The "after" mean is measured by scripts/complexity-regression-check.sh (see below). AC2 passes when the measured mean is below 5.3.

Regression check procedure¶

# Full regression (all 6 tasks, ~15-30 min, ~$2):
bash scripts/complexity-regression-check.sh

# With a specific model:
bash scripts/complexity-regression-check.sh --model claude-sonnet-4-6

# Eval fixtures only (instant, no model dispatch):
python3 scripts/eval_grade.py evals/expected/cx-refactor-before.json
python3 scripts/eval_grade.py evals/expected/cx-refactor-after.json

The eval fixtures (cx-refactor-before, cx-refactor-after) run as part of /agent-eval and CI, so complexity regression is caught on every change to the TDD skill's REFACTOR section or the complexity-review agent.

What the regression catches¶

The eval pair acts as a unit test for the REFACTOR review loop:

cx-refactor-before must return fail — if it passes, the fixture is too simple to distinguish pre- vs. post-REFACTOR code (the fixture itself degrades).
cx-refactor-after must return pass — if it fails, the REFACTOR loop's auto-fix capability has regressed.

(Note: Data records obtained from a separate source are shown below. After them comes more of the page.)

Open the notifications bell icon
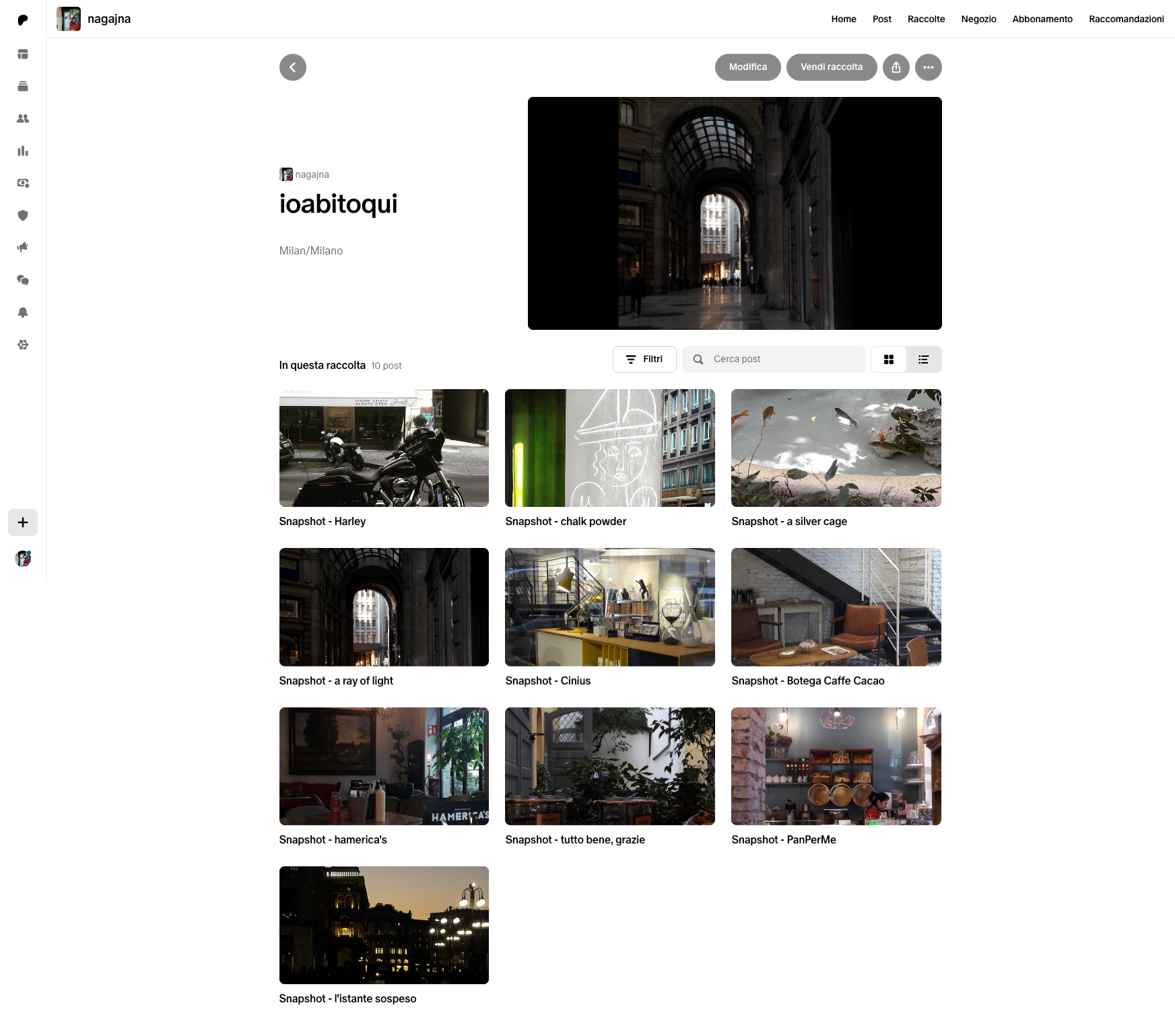The height and width of the screenshot is (1036, 1175). 23,312
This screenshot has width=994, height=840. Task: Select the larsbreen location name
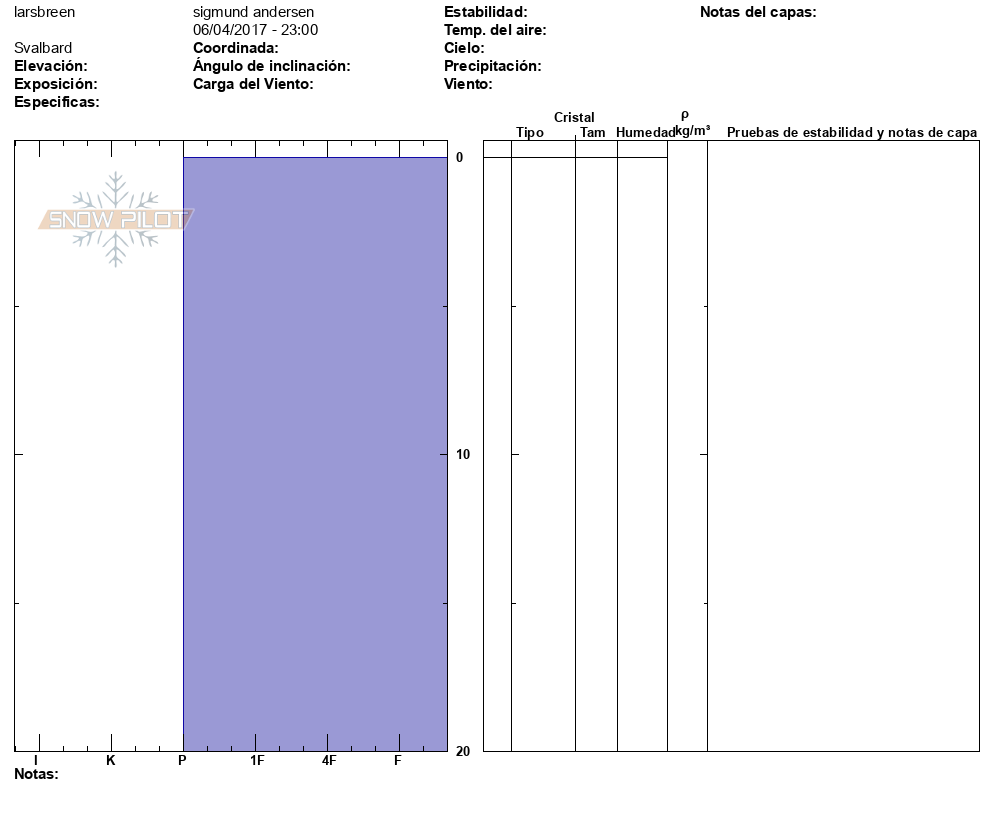[x=44, y=12]
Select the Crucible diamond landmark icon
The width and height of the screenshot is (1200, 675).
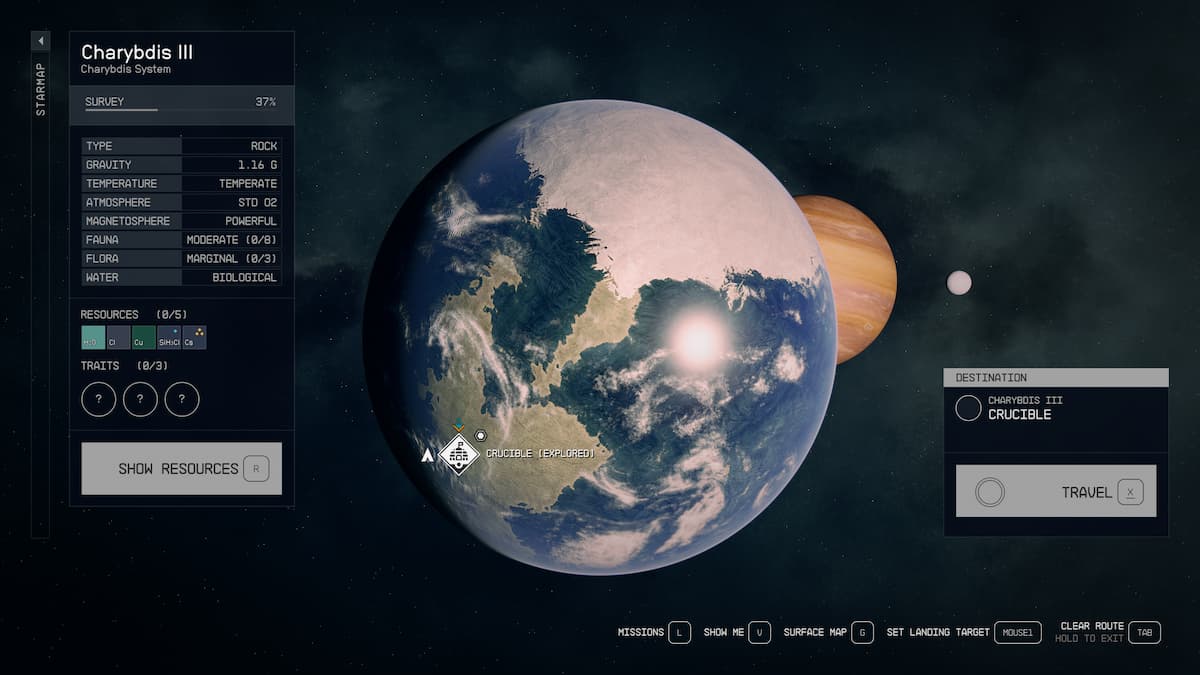460,455
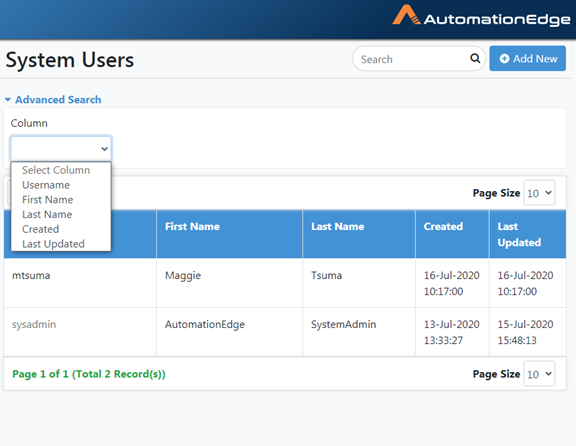
Task: Open the Column dropdown
Action: tap(61, 148)
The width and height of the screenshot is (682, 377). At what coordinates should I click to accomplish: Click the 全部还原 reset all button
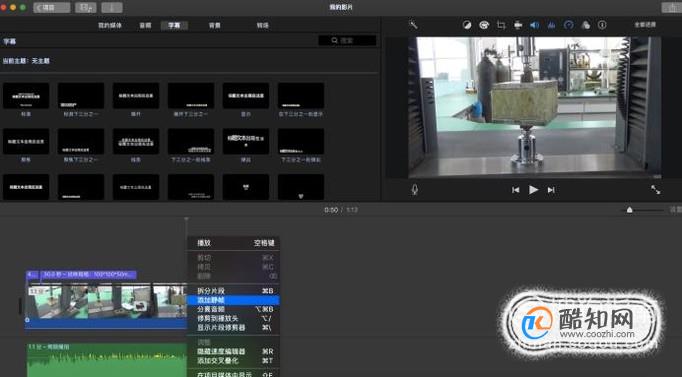pyautogui.click(x=645, y=25)
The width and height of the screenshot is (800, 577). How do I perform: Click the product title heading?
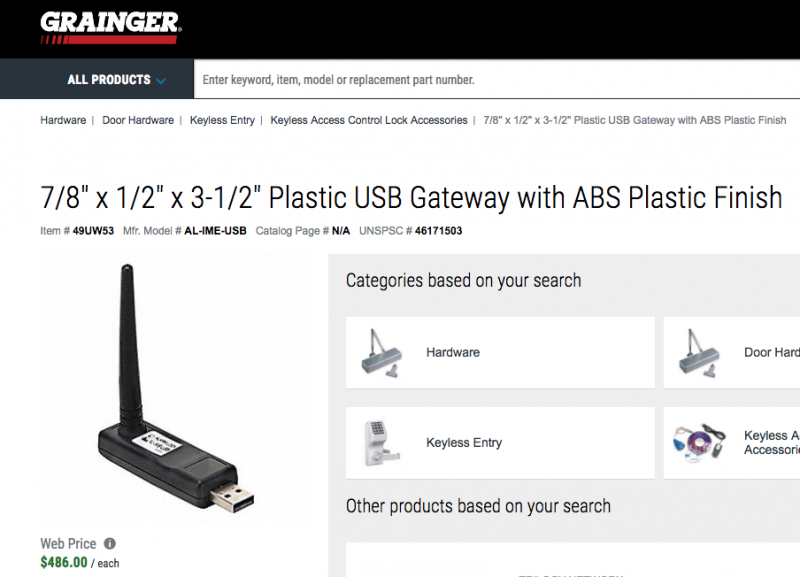411,198
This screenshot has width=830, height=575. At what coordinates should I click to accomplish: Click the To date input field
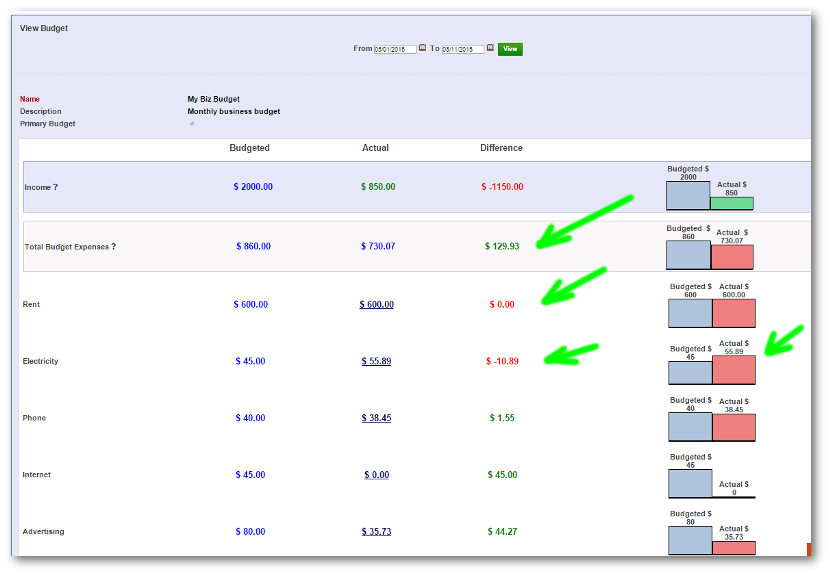pyautogui.click(x=463, y=49)
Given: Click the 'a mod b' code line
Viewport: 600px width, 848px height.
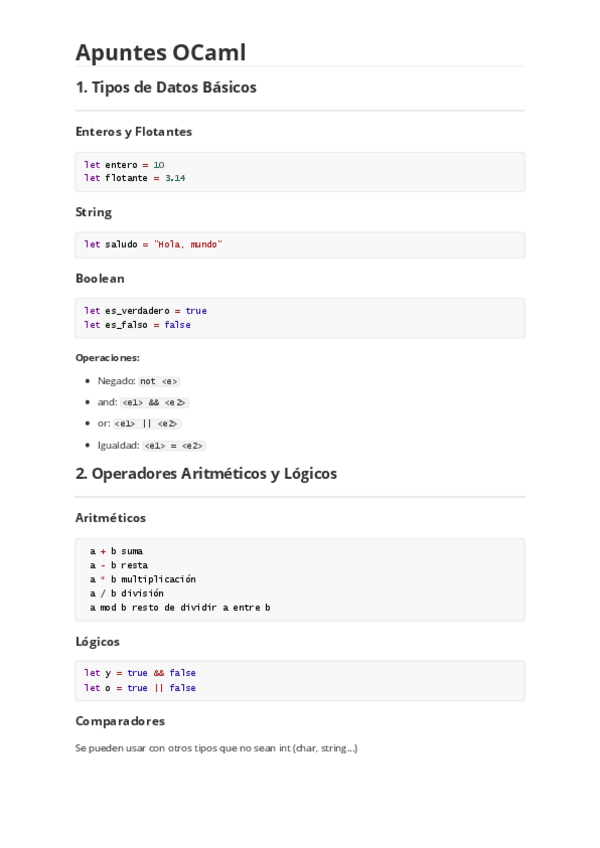Looking at the screenshot, I should [x=180, y=607].
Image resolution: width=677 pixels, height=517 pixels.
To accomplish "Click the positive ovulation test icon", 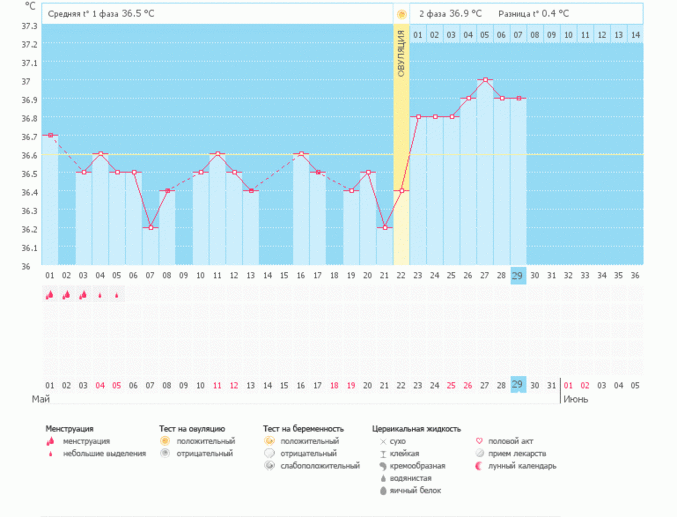I will point(164,441).
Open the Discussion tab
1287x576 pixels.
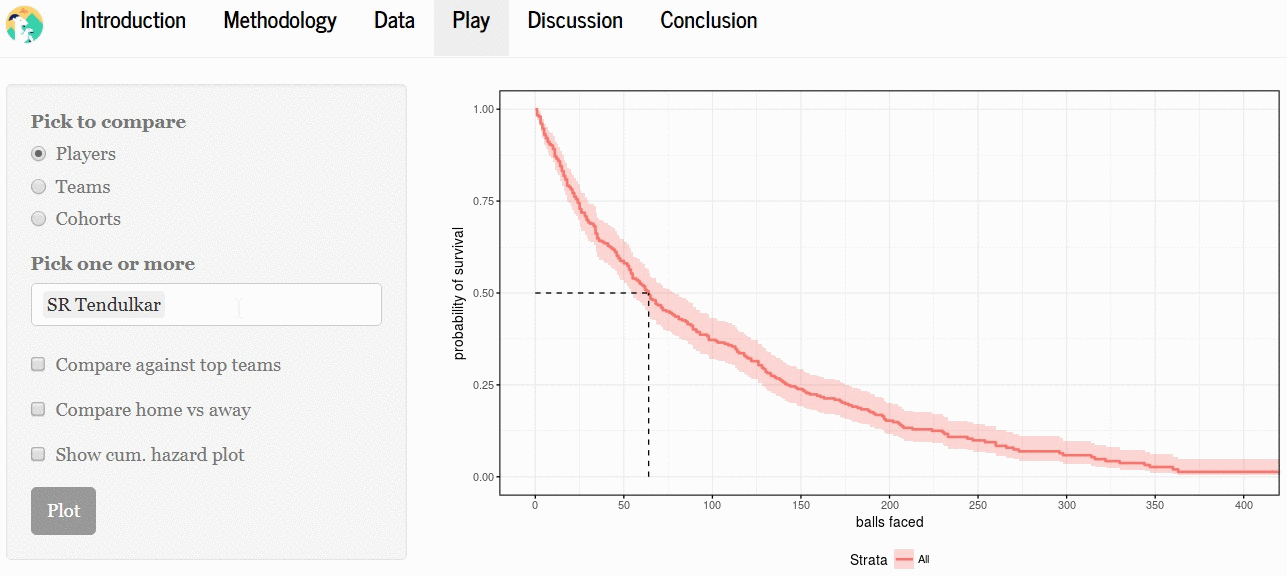click(x=575, y=21)
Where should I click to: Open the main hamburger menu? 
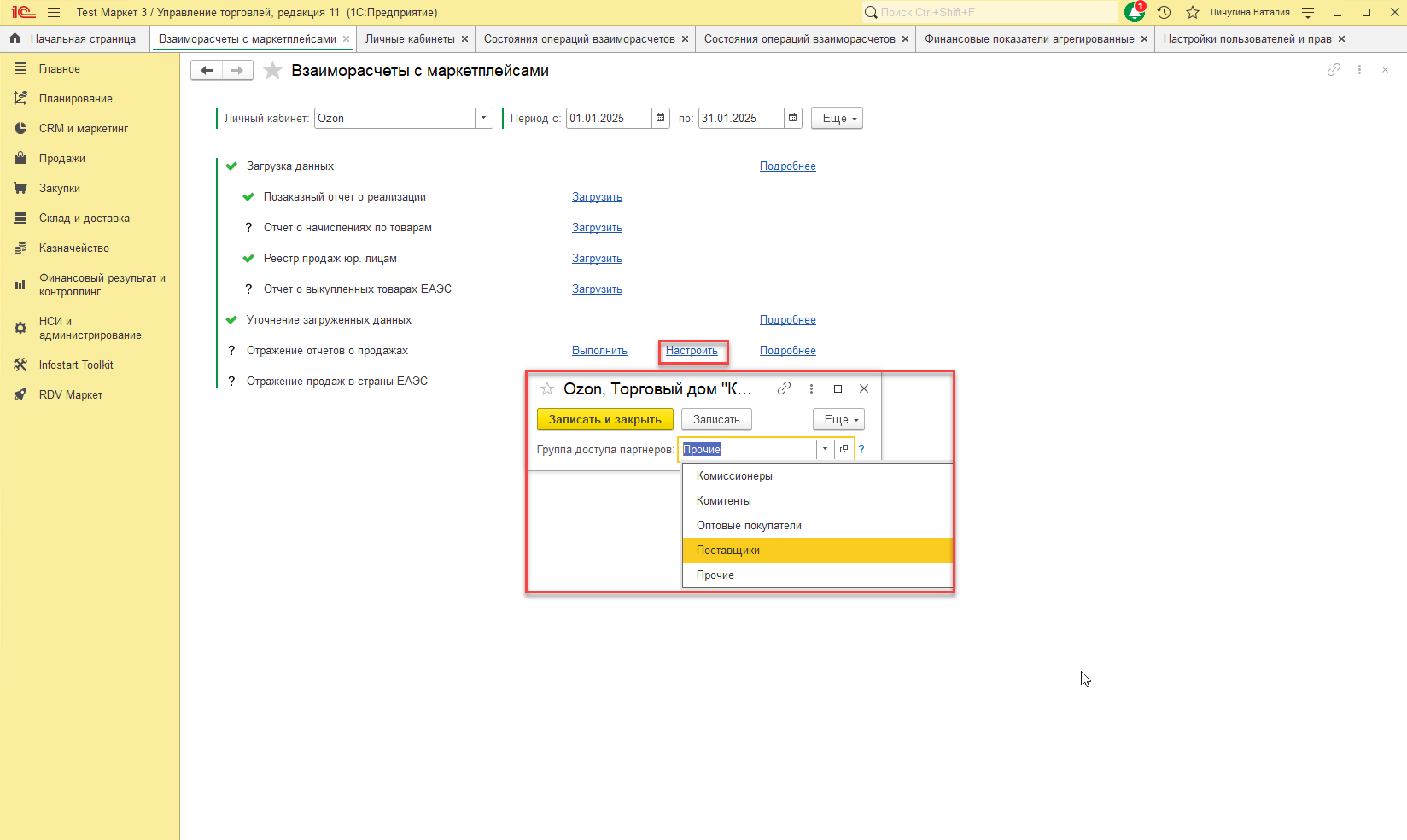[x=54, y=12]
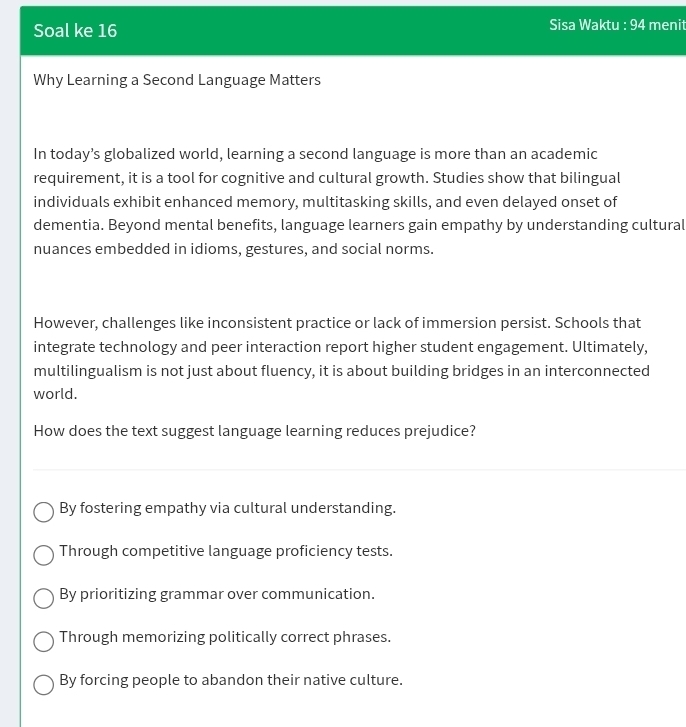Click the 'Soal ke 16' heading
This screenshot has width=686, height=727.
(75, 31)
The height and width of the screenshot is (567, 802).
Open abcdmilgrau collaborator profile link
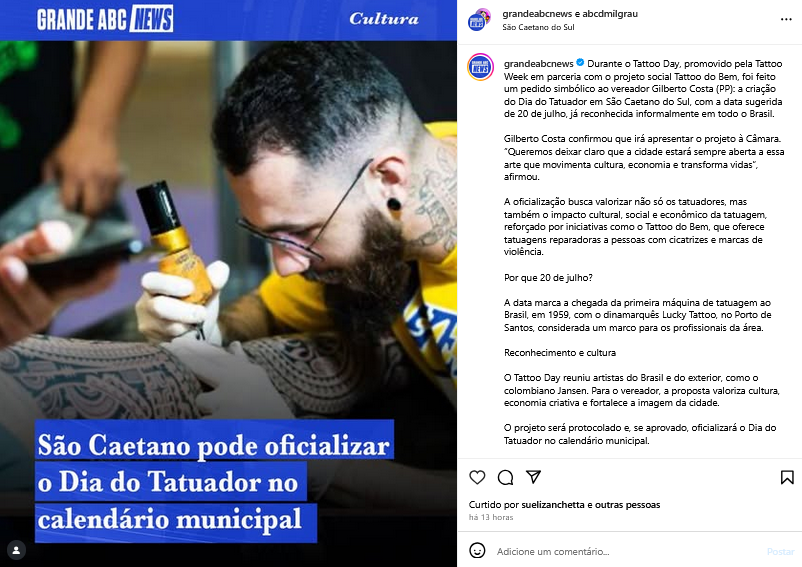(609, 14)
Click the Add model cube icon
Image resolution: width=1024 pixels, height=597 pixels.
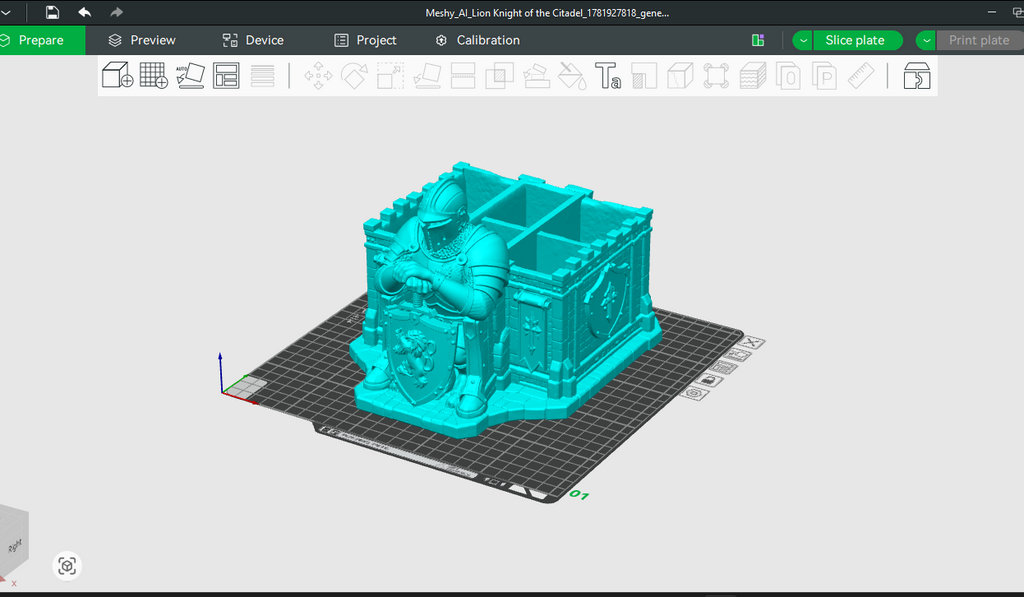pyautogui.click(x=118, y=75)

A CI failure on either fixture surfaces immediately, before any model dispatch.

Limitations¶

Single task sample. The before/after eval pair uses csvlite (highest complexity). The full regression check runs all 6 tasks but requires model dispatch (~$2/run).
One trial. complexity-review findings vary slightly between runs (see P1-S3/S4 for determinism hardening). The mean across 6 tasks is more stable than any single finding count.
No change-stage measurement. The regression check measures the build stage only (the state after REFACTOR review). Change-stage complexity is excluded (known harness artifact from Campaign B — see consolidated report).